**Task description:** Output every line of the listing as it stands.
%%
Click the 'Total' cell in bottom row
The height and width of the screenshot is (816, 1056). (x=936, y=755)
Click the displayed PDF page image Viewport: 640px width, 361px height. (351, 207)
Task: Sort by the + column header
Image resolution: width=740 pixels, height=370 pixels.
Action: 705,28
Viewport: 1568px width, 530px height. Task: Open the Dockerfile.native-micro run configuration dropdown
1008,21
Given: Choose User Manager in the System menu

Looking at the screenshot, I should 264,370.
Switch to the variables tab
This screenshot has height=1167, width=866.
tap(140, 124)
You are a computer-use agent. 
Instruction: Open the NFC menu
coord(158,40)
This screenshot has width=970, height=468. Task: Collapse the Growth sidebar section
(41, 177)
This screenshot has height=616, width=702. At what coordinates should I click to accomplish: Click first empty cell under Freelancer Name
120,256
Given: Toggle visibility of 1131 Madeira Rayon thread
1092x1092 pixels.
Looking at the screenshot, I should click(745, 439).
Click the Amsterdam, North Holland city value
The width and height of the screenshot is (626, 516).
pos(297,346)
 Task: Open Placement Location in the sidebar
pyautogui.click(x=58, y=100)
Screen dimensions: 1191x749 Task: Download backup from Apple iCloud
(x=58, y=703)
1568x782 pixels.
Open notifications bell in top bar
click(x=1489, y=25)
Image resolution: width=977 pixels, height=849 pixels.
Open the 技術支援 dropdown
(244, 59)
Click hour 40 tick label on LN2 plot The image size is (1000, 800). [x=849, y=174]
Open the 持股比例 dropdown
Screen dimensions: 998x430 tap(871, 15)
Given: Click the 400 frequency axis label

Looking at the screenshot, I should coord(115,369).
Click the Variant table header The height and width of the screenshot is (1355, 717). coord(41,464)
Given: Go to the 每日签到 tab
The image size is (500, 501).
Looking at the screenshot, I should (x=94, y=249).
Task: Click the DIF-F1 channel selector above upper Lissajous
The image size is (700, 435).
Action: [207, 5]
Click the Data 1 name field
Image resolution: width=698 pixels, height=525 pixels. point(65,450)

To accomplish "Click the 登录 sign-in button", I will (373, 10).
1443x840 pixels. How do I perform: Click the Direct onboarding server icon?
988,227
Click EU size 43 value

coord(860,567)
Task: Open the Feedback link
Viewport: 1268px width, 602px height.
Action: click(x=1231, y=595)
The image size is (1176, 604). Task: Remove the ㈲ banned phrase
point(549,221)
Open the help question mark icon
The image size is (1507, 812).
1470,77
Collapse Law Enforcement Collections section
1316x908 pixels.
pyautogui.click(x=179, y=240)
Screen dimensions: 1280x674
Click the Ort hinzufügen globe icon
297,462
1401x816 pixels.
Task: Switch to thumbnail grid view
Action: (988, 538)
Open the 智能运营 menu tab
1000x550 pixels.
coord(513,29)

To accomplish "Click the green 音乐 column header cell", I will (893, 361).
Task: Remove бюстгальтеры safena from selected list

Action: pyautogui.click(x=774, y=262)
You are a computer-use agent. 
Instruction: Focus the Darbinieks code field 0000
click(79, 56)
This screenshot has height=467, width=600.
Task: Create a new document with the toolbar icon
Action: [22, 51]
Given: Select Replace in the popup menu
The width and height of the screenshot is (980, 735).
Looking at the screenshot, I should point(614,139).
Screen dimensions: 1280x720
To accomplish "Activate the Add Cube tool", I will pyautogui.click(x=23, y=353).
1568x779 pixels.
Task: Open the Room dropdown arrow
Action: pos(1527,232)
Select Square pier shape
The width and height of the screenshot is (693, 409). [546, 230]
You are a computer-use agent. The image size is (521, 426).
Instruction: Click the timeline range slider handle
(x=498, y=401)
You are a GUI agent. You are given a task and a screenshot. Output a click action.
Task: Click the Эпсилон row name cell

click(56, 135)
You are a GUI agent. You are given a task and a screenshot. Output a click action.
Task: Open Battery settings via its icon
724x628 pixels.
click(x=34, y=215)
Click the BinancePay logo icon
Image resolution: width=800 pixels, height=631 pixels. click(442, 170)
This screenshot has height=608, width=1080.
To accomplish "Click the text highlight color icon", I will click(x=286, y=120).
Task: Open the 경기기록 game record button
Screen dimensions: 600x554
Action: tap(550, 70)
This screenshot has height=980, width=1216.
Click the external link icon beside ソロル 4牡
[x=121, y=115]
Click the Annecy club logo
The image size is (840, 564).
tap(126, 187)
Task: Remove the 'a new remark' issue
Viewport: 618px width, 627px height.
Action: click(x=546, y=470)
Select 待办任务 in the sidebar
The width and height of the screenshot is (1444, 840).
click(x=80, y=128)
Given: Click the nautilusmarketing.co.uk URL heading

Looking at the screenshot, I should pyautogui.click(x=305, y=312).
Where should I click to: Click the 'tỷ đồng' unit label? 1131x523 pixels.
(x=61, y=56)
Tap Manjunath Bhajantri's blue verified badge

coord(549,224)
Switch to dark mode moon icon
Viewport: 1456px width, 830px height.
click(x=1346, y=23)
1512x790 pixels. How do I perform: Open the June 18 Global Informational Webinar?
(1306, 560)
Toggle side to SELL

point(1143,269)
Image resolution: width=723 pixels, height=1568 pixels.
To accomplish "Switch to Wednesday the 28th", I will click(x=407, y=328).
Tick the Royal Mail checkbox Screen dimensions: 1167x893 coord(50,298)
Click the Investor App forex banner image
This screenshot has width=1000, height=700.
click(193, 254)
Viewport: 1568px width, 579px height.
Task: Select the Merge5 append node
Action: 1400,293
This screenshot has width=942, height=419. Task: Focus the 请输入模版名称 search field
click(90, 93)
%%
**Written solution:**
Click the 'Total' cell in bottom row
The height and width of the screenshot is (816, 1056). (x=936, y=755)
Click the displayed PDF page image Viewport: 640px width, 361px height. (351, 207)
Task: Sort by the + column header
Image resolution: width=740 pixels, height=370 pixels.
Action: 705,28
Viewport: 1568px width, 530px height. Task: Open the Dockerfile.native-micro run configuration dropdown
1008,21
Given: Choose User Manager in the System menu

Looking at the screenshot, I should 264,370.
Switch to the variables tab
This screenshot has height=1167, width=866.
tap(140, 124)
You are a computer-use agent. 
Instruction: Open the NFC menu
coord(158,40)
This screenshot has width=970, height=468. Task: Collapse the Growth sidebar section
(41, 177)
This screenshot has height=616, width=702. At what coordinates should I click to accomplish: Click first empty cell under Freelancer Name
120,256
Given: Toggle visibility of 1131 Madeira Rayon thread
1092x1092 pixels.
Looking at the screenshot, I should click(745, 439).
Click the Amsterdam, North Holland city value
The width and height of the screenshot is (626, 516).
pos(297,346)
 Task: Open Placement Location in the sidebar
pyautogui.click(x=58, y=100)
Screen dimensions: 1191x749 Task: Download backup from Apple iCloud
(x=58, y=703)
1568x782 pixels.
Open notifications bell in top bar
click(x=1489, y=25)
Image resolution: width=977 pixels, height=849 pixels.
Open the 技術支援 dropdown
(244, 59)
Click hour 40 tick label on LN2 plot The image size is (1000, 800). [x=849, y=174]
Open the 持股比例 dropdown
Screen dimensions: 998x430 tap(871, 15)
Given: Click the 400 frequency axis label

Looking at the screenshot, I should coord(115,369).
Click the Variant table header The height and width of the screenshot is (1355, 717). coord(41,464)
Given: Go to the 每日签到 tab
The image size is (500, 501).
Looking at the screenshot, I should (x=94, y=249).
Task: Click the DIF-F1 channel selector above upper Lissajous
The image size is (700, 435).
Action: [207, 5]
Click the Data 1 name field
Image resolution: width=698 pixels, height=525 pixels. point(65,450)

To accomplish "Click the 登录 sign-in button", I will (373, 10).
1443x840 pixels. How do I perform: Click the Direct onboarding server icon?
988,227
Click EU size 43 value

coord(860,567)
Task: Open the Feedback link
Viewport: 1268px width, 602px height.
Action: click(x=1231, y=595)
The image size is (1176, 604). Task: Remove the ㈲ banned phrase
point(549,221)
Open the help question mark icon
The image size is (1507, 812).
1470,77
Collapse Law Enforcement Collections section
1316x908 pixels.
pyautogui.click(x=179, y=240)
Screen dimensions: 1280x674
Click the Ort hinzufügen globe icon
297,462
1401x816 pixels.
Task: Switch to thumbnail grid view
Action: (988, 538)
Open the 智能运营 menu tab
1000x550 pixels.
coord(513,29)

To accomplish "Click the green 音乐 column header cell", I will (893, 361).
Task: Remove бюстгальтеры safena from selected list

Action: pyautogui.click(x=774, y=262)
You are a computer-use agent. 
Instruction: Focus the Darbinieks code field 0000
click(79, 56)
This screenshot has height=467, width=600.
Task: Create a new document with the toolbar icon
Action: [22, 51]
Given: Select Replace in the popup menu
The width and height of the screenshot is (980, 735).
Looking at the screenshot, I should point(614,139).
Screen dimensions: 1280x720
To accomplish "Activate the Add Cube tool", I will pyautogui.click(x=23, y=353).
1568x779 pixels.
Task: Open the Room dropdown arrow
Action: pos(1527,232)
Select Square pier shape
The width and height of the screenshot is (693, 409). [546, 230]
You are a computer-use agent. The image size is (521, 426).
Instruction: Click the timeline range slider handle
(x=498, y=401)
You are a GUI agent. You are given a task and a screenshot. Output a click action.
Task: Click the Эпсилон row name cell

click(56, 135)
You are a GUI agent. You are given a task and a screenshot. Output a click action.
Task: Open Battery settings via its icon
724x628 pixels.
click(x=34, y=215)
Click the BinancePay logo icon
Image resolution: width=800 pixels, height=631 pixels. click(442, 170)
This screenshot has height=608, width=1080.
To accomplish "Click the text highlight color icon", I will click(x=286, y=120).
Task: Open the 경기기록 game record button
Screen dimensions: 600x554
Action: tap(550, 70)
This screenshot has height=980, width=1216.
Click the external link icon beside ソロル 4牡
[x=121, y=115]
Click the Annecy club logo
The image size is (840, 564).
tap(126, 187)
Task: Remove the 'a new remark' issue
Viewport: 618px width, 627px height.
Action: click(x=546, y=470)
Select 待办任务 in the sidebar
The width and height of the screenshot is (1444, 840).
click(x=80, y=128)
Given: Click the nautilusmarketing.co.uk URL heading

Looking at the screenshot, I should pyautogui.click(x=305, y=312).
Where should I click to: Click the 'tỷ đồng' unit label? 1131x523 pixels.
(x=61, y=56)
Tap Manjunath Bhajantri's blue verified badge

coord(549,224)
Switch to dark mode moon icon
Viewport: 1456px width, 830px height.
click(x=1346, y=23)
1512x790 pixels. How do I perform: Open the June 18 Global Informational Webinar?
(1306, 560)
Toggle side to SELL

point(1143,269)
Image resolution: width=723 pixels, height=1568 pixels.
To accomplish "Switch to Wednesday the 28th", I will click(x=407, y=328).
Tick the Royal Mail checkbox Screen dimensions: 1167x893 coord(50,298)
Click the Investor App forex banner image
This screenshot has width=1000, height=700.
click(193, 254)
Viewport: 1568px width, 579px height.
Task: Select the Merge5 append node
Action: 1400,293
This screenshot has width=942, height=419. Task: Focus the 请输入模版名称 search field
click(90, 93)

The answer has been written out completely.